- Vocalina interface
- Developer: TGENS
- Initial release: October 2011; 14 years ago
- Stable release: 2.3 / 1 January 2016
- Available in: Korean
- Type: Vocal Synthesizer Application
- License: Proprietary/Freeware
- Website: www.vocalina.com

= Vocalina =

VOCALINA (보카리나) is a "text to speech" vocal synthesizer, it was the first music speech synthesis technology (Singing TTS Technology) to be developed focus on the Korean language and is focused on singing. It is designed to be easy to use and produce high quality singing results.

==Overview==
It is in the Korean language, and has similar functions to that of the Vocaloid synthesis engine. Using the editor users can alter a vocals height (Pitch), dynamics (Dynamics), Vibe ration (Vibration), Reverb (REV), and Echo (ECO) for better results. Since it is a Studio, one is able to mix the vocals right away, importing of the BGM is possible.

It was last updated in September, 2013 to version 2.2.0. It added new functions such as enhanced abilities of equalization and the ability to use VST plug-in, the track mixer was also improved. General quality was improved and grating sounds were removed, the overall master sound was improved greatly while editing and performance was enhanced. A new lyrics finder and short cut was added and support for vorbis ogg files was introduced.

On 1 January 2016, it updated to 2.3 adding new functions.

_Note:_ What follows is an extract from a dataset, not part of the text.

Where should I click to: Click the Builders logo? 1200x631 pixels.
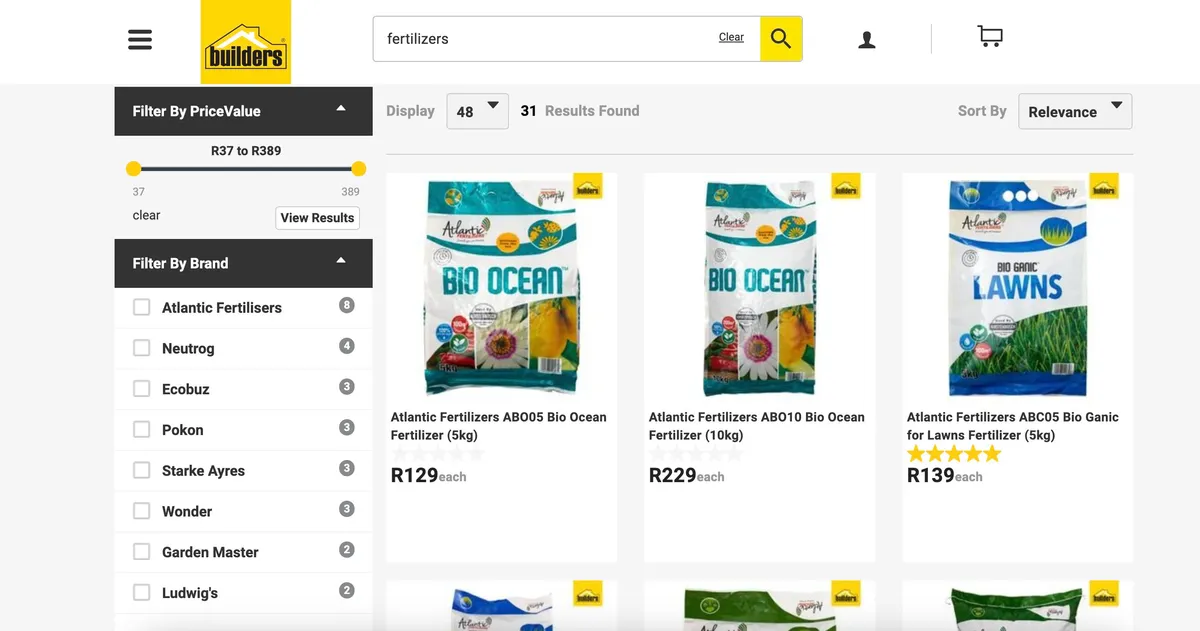245,42
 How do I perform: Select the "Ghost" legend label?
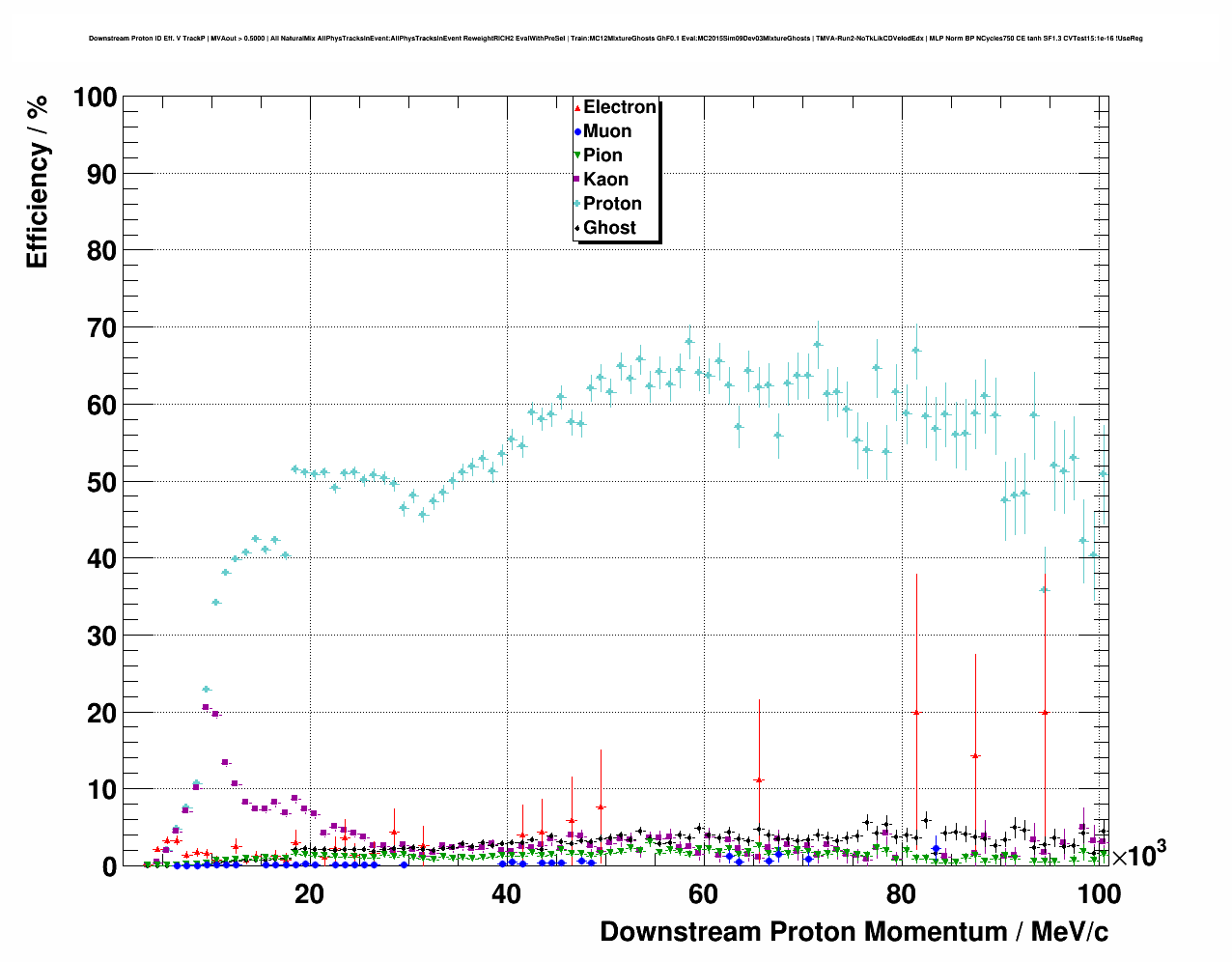(x=609, y=228)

Vocalina's service was said to be terminated on 1 October 2017. The deadline has currently been extended for 1 more year and the service will end on 1 October 2018 instead, with Vocalina being a free service until then.

==Products==
- Bora Choi (최보라) (known by her stage name VORA (보라)) was the first VOCALINA vocal, can be used for free in VOCALINA Studio, no purchase necessary. Due to quality issues, she was retired for the 2.3.0 version.
- Khylin (카일린) is the second VOCALINA voice. Unlike the previous vocal, she is not free and users must purchase a ticket which lasts a year.